Render the part of the data that opens with the line containing "You are a GUI" and closes with the line containing "coord(191,16)" as a Markdown table with the columns Row and Line, giving each line a row number and dropping any blank lines. Include only that part.

## Records provided:
################

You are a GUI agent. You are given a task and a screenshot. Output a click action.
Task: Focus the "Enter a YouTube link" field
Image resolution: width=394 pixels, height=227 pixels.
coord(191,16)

################

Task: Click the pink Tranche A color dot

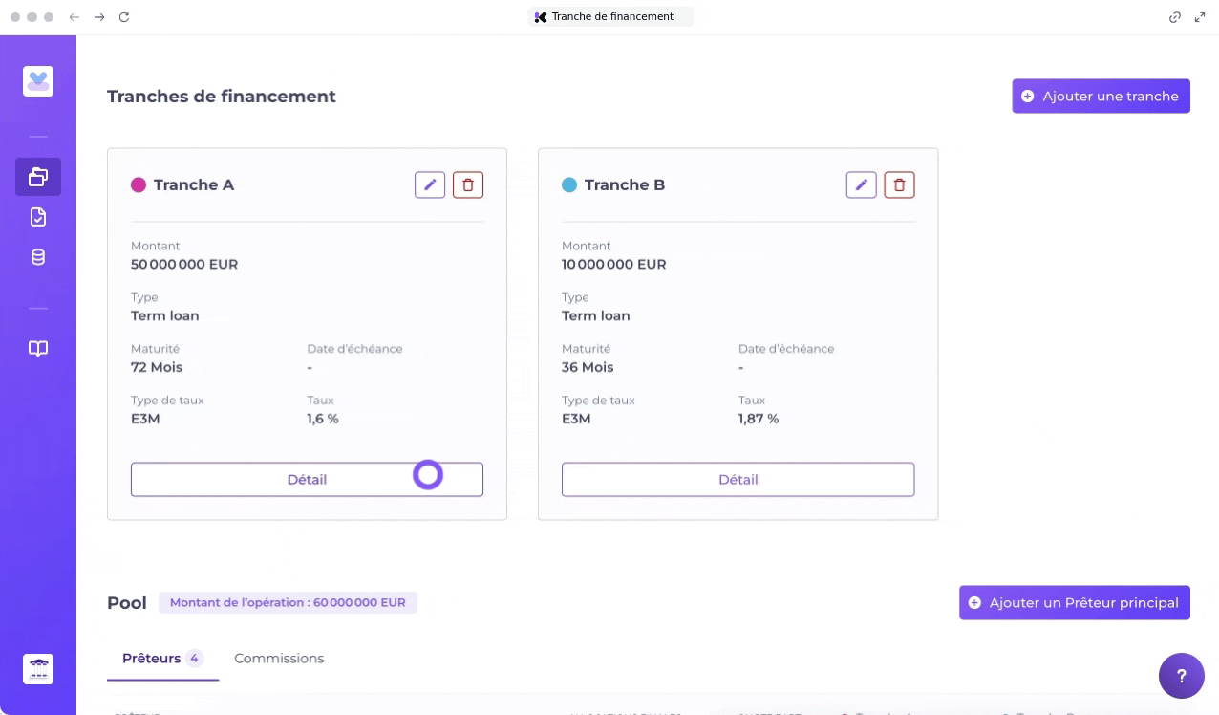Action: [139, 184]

################

## Completed task:
| Row | Line |
|---|---|
| 1 | You are a GUI agent. You are given a task and a screenshot. Output a click action. |
| 2 | Task: Focus the "Enter a YouTube link" field |
| 3 | Image resolution: width=394 pixels, height=227 pixels. |
| 4 | coord(191,16) |